Functional analysis of Ubiquitin ligase Itch in doxorubicin-induced cardiomyopathy

• Project/Area Number: 22790684
• Research Category: Grant-in-Aid for Young Scientists (B)
• Allocation Type: Single-year Grants
• Research Field: Circulatory organs internal medicine
• Research Institution: Yamagata University
• Principal Investigator: TAKAHASHI Hiroki 山形大学, 医学部, 助教 (90400548)
• Project Period (FY): 2010 – 2011
• Project Status: Completed (Fiscal Year 2011)
• Budget Amount: ¥3,380,000 (Direct Cost: ¥2,600,000、Indirect Cost: ¥780,000); Fiscal Year 2011: ¥1,820,000 (Direct Cost: ¥1,400,000、Indirect Cost: ¥420,000); Fiscal Year 2010: ¥1,560,000 (Direct Cost: ¥1,200,000、Indirect Cost: ¥360,000)
• Keywords: ドキソルビシン心筋症 / ユビキチン転移酵素Itch / アポトーシス / Ubiquitination / ユビキチン転移酵素 / Itch

Research Abstract

In the present study, we focused on the interaction of ubiquitin E3 ligase Itch (a member of Ubiquitin-Proteasome system) and TXNIP to elucidate the mechanism for doxorubicin-induced cardiotoxicity.

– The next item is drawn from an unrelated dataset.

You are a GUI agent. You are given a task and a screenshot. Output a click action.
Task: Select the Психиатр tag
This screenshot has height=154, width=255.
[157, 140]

Knockdown of Itch attenuated doxorubicin-induced TXNIP degradation and subsequent increase in cleaved caspase-3. Furthermore, overexpression of Itch augmented doxorubicin-induced TXNIP degradation and resulted in reduction of cleaved caspase-3. These results suggest that Itch is one of potential target protein to prevent doxorubicin-induced cardiotoxicity.